He fell into a fit of abstraction,—a habit not uncommon with learned men,—wondering why life should be so different with different people; why he should be in that warm, handsome room, with its soft rich hangings and carpet, with its beautiful furniture of carved wood, its pictures, and the rare china scattered here and there among the grim array of skeletons which were his delight. He wondered why he should take his tea out of costly and valuable Oriental china, sugar and cream out of antique silver, while other poor souls had no tea at all, and nothing to take it out of even if they had. He wondered why he should have a lamp under his teapot that was a very marvel of art transparencies; why he should have every luxury, and this poor creature should be dying in the street amid the wind and the rain. It was all very unequal.

It was very odd, the professor argued, leaning his back against the tall, warm stove; it was very odd indeed. He began to feel that, grand as the study of osteology undoubtedly is, he ought not to permit it to become so engrossing as to blind him to the study of the greater philosophies of life. His reverie was, however, broken by the abrupt reentrance of Koosje, who this time was a trifle less breathless than she had been before.
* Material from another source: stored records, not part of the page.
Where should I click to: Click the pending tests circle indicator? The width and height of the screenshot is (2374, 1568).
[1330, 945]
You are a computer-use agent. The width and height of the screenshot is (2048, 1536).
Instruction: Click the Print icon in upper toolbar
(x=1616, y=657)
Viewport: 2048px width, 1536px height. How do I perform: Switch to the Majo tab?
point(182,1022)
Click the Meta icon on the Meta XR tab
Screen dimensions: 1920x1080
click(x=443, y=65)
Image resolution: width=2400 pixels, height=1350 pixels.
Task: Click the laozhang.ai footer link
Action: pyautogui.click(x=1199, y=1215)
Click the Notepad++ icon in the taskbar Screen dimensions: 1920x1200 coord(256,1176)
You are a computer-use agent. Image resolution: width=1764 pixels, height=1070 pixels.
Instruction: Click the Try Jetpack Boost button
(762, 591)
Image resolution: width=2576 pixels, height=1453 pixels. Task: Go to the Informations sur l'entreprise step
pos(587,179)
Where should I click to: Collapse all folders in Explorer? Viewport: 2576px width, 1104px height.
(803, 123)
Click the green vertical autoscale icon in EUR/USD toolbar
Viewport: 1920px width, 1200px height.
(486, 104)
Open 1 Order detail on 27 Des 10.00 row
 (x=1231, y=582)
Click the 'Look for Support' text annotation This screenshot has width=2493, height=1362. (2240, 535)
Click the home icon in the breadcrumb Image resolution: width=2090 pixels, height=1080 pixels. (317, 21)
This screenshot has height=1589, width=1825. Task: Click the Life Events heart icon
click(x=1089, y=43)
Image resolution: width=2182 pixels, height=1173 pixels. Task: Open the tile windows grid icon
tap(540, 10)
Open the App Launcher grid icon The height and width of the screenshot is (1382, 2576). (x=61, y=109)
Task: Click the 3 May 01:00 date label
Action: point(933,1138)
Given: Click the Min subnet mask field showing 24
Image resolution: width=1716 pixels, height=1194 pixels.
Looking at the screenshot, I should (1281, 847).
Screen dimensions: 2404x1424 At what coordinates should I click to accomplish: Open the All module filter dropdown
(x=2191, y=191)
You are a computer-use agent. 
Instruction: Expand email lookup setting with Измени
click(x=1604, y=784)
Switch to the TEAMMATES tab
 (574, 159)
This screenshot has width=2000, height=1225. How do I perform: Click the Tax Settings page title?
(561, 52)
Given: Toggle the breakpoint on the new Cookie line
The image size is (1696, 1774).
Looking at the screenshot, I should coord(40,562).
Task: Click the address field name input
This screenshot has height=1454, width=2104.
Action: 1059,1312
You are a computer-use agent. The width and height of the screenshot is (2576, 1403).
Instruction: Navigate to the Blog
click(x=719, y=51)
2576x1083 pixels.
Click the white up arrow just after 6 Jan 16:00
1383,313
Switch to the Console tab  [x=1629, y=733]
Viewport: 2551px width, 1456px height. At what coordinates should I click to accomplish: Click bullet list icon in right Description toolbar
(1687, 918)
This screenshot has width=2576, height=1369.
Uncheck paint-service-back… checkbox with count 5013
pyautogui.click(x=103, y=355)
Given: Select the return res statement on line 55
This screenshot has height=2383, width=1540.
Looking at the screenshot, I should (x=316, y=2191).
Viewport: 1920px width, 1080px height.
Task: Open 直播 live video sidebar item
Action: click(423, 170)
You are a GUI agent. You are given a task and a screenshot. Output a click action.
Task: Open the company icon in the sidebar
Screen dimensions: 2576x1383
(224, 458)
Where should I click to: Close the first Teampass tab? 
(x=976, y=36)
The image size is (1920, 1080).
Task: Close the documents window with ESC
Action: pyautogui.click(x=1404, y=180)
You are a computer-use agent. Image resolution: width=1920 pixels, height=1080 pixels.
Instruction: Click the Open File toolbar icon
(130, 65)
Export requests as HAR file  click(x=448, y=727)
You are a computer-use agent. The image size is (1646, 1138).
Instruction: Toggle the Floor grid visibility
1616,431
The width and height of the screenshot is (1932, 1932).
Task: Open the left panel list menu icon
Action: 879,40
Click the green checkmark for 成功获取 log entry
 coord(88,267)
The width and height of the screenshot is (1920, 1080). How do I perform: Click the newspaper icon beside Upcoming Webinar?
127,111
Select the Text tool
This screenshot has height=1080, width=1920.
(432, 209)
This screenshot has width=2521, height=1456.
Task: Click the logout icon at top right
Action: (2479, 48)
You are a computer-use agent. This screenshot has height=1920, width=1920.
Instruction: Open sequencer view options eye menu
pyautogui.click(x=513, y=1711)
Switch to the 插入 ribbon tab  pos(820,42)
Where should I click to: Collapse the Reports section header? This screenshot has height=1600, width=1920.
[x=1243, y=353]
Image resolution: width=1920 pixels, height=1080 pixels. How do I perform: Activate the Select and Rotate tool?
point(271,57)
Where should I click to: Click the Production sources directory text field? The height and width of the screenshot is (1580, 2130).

“We have got her into the kitchen, professor,” she announced. “She is a child—a mere baby, and so pretty! She has opened her eyes and spoken.”

“Give her some soup and wine—hot,” said the professor, without stirring.

“But won’t you come?” she asked.

The professor hesitated; he hated attending in cases of illness, though he was a properly qualified doctor and in an emergency would lay his prejudice aside.

“Or shall I run across for the good Dr. Smit?” Koosje asked. “He would come in a minute, only it is such a night!”

At that moment a fiercer gust than before rattled at the casements, and the professor laid aside his scruples.

He followed his housekeeper down the chilly, marble-flagged passage into the kitchen, where he never went for months together—a cosey enough, pleasant place, with a deep valance hanging from the mantel-shelf, with many great copper pans, bright and shining as new gold, and furniture all scrubbed to the whiteness of snow.

In an arm-chair before the opened stove sat the rescued girl—a slight, golden-haired thing, with wistful blue eyes and a frightened air. Every moment she caught her breath in a half-hysterical sob, while violent shivers shook her from head to foot.